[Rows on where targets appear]
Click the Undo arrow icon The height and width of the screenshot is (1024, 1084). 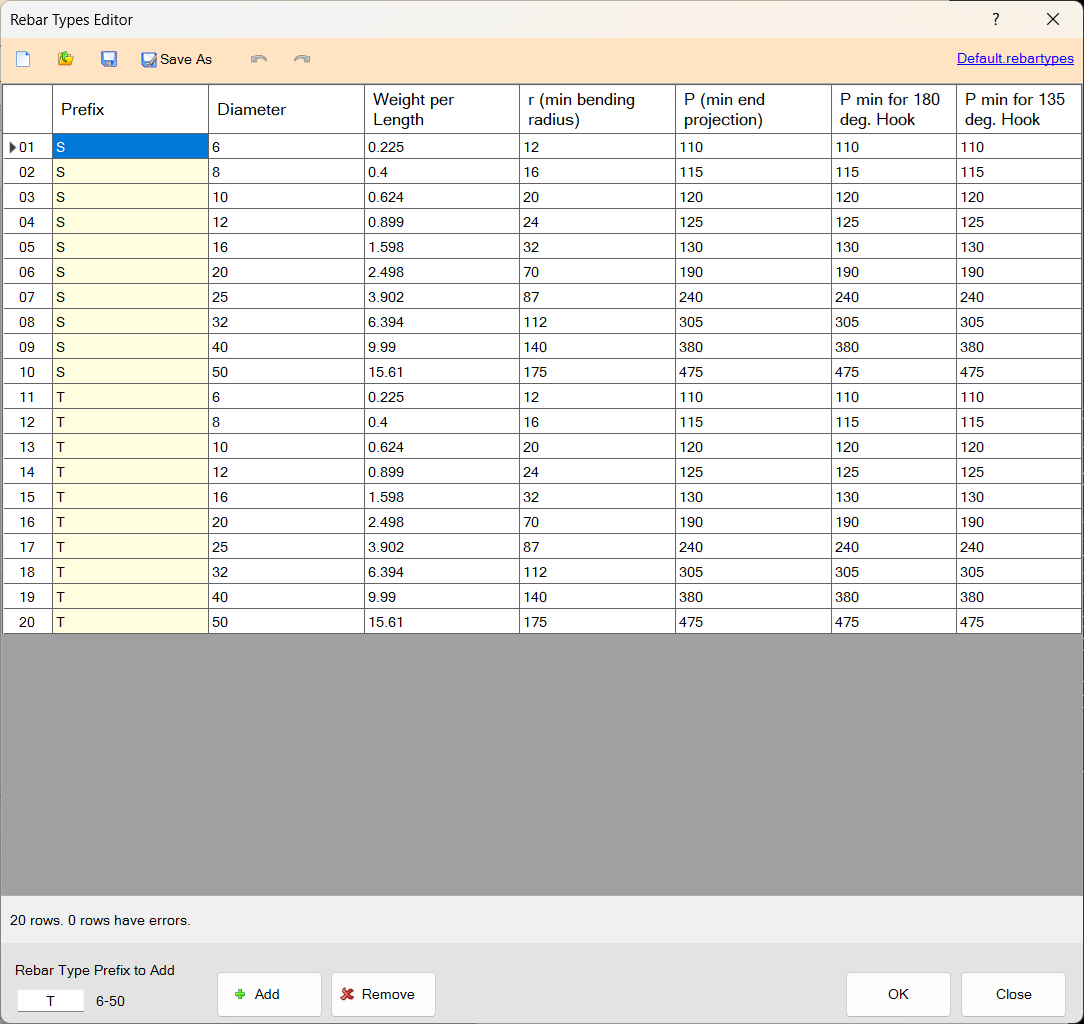pos(259,59)
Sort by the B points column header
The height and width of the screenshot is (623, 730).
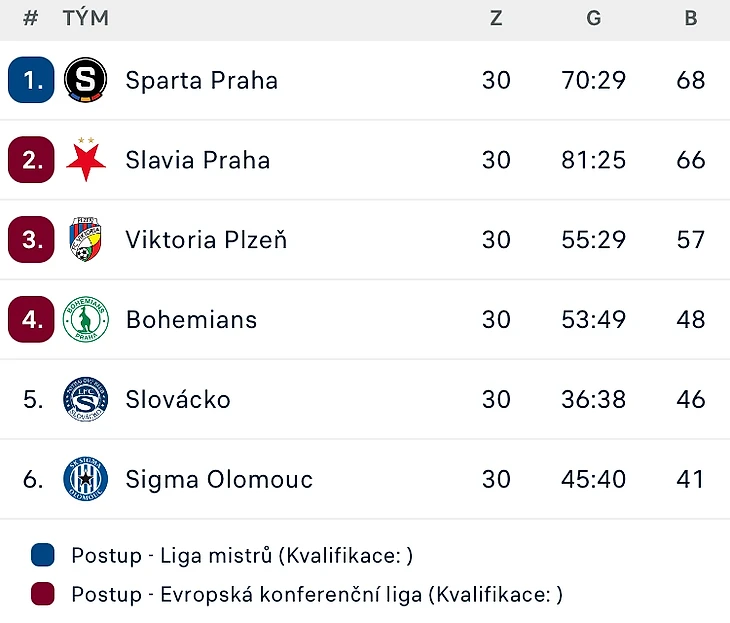(690, 18)
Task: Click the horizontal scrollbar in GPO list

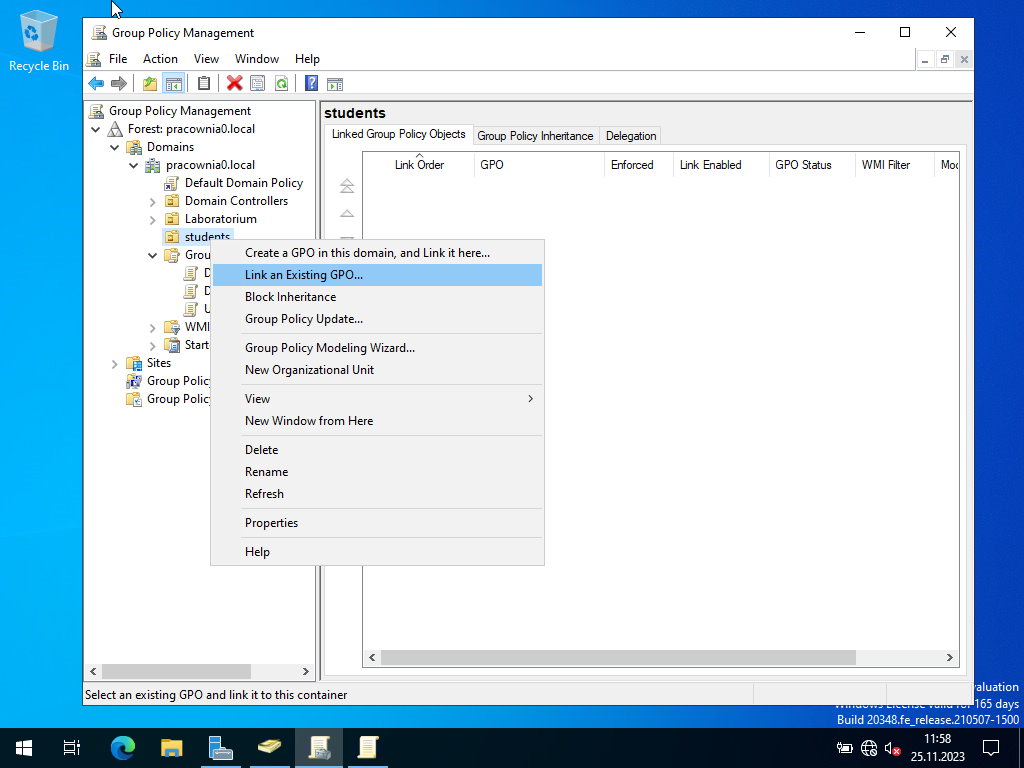Action: pyautogui.click(x=618, y=658)
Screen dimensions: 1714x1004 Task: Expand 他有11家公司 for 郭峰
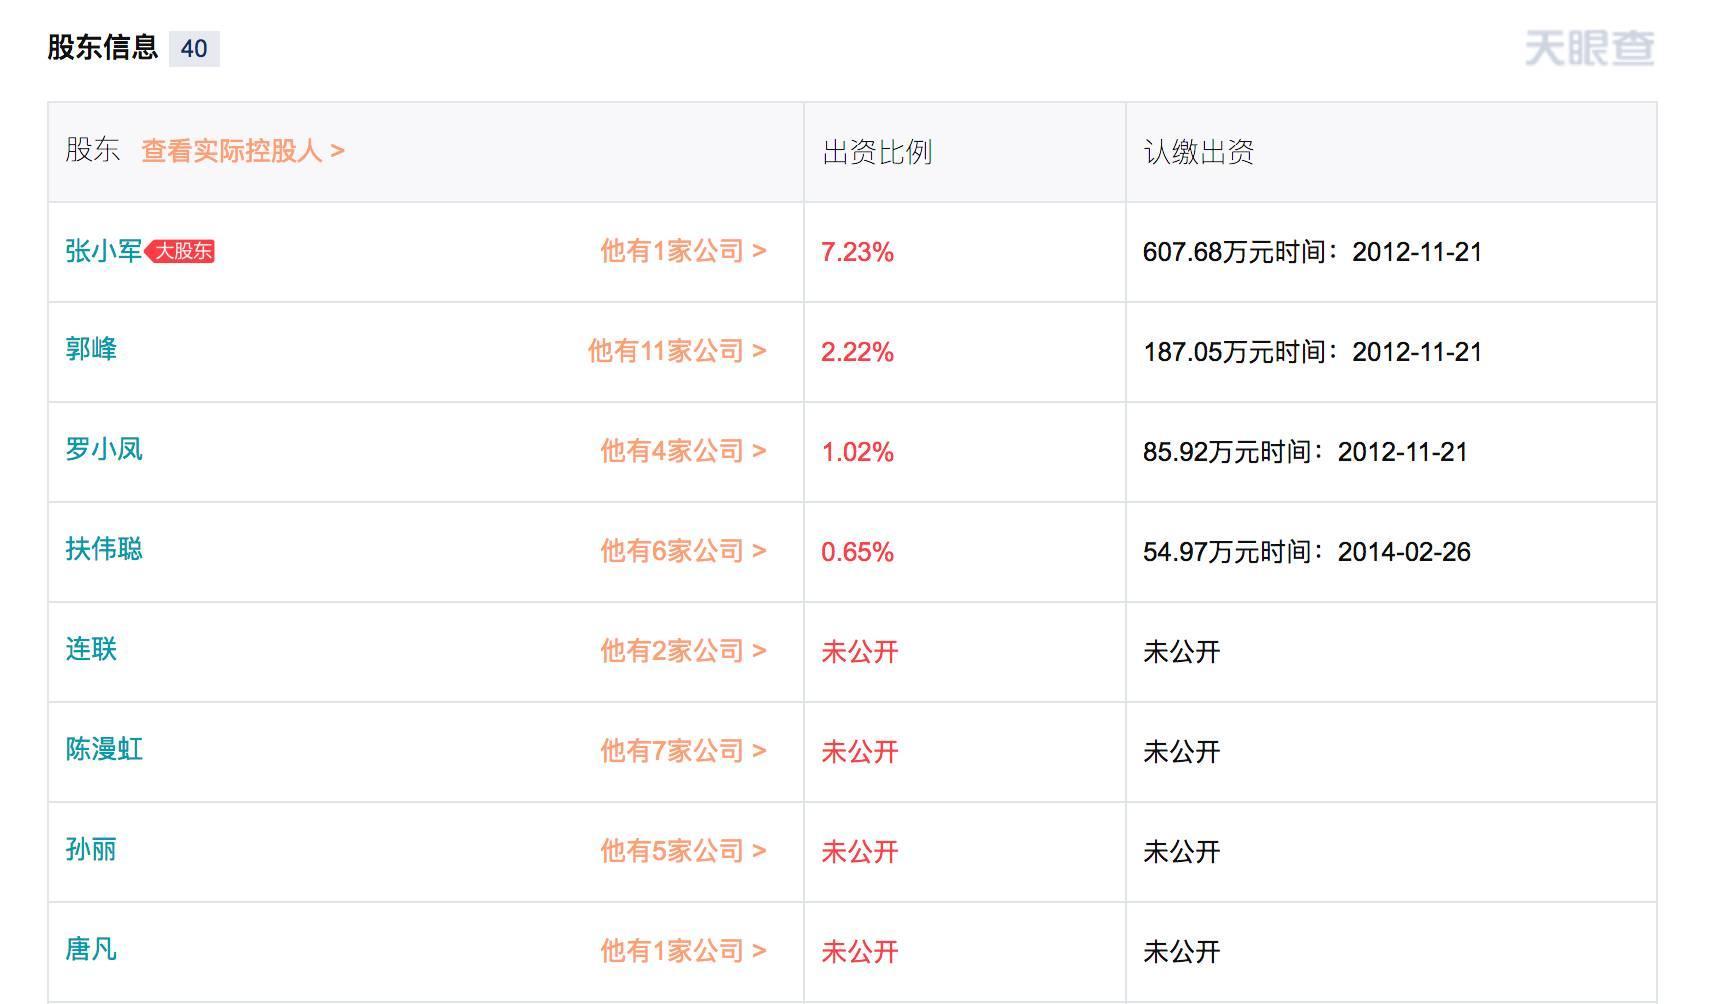click(x=677, y=351)
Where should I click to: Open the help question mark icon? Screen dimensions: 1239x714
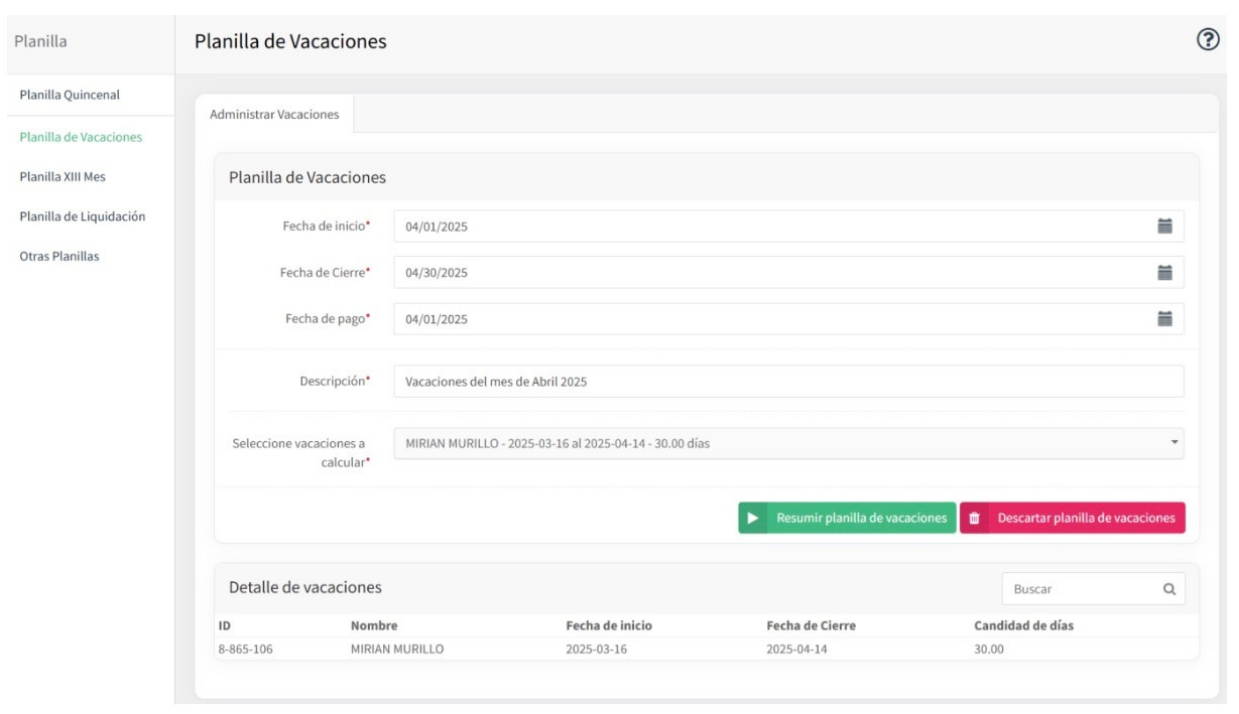(x=1208, y=40)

-- Required task --
Starting at the line that contains "Sort by the B points column header" and continuing through the last of the entries, write out every line again with its requests, shifting each coordinate in the answers by -120. Leave the pictures out.

-- Reply --
Sort by the B points column header
The height and width of the screenshot is (623, 730).
(570, -102)
Task: Click the horizontal scrollbar in GPO list

Action: pyautogui.click(x=498, y=538)
Screen dimensions: 1714x1004 Task: Expand 他有11家公司 for 郭峰
click(x=557, y=231)
Where should I click to: Open the help question mark icon? Screen dimensions: 1239x714
(x=1088, y=-80)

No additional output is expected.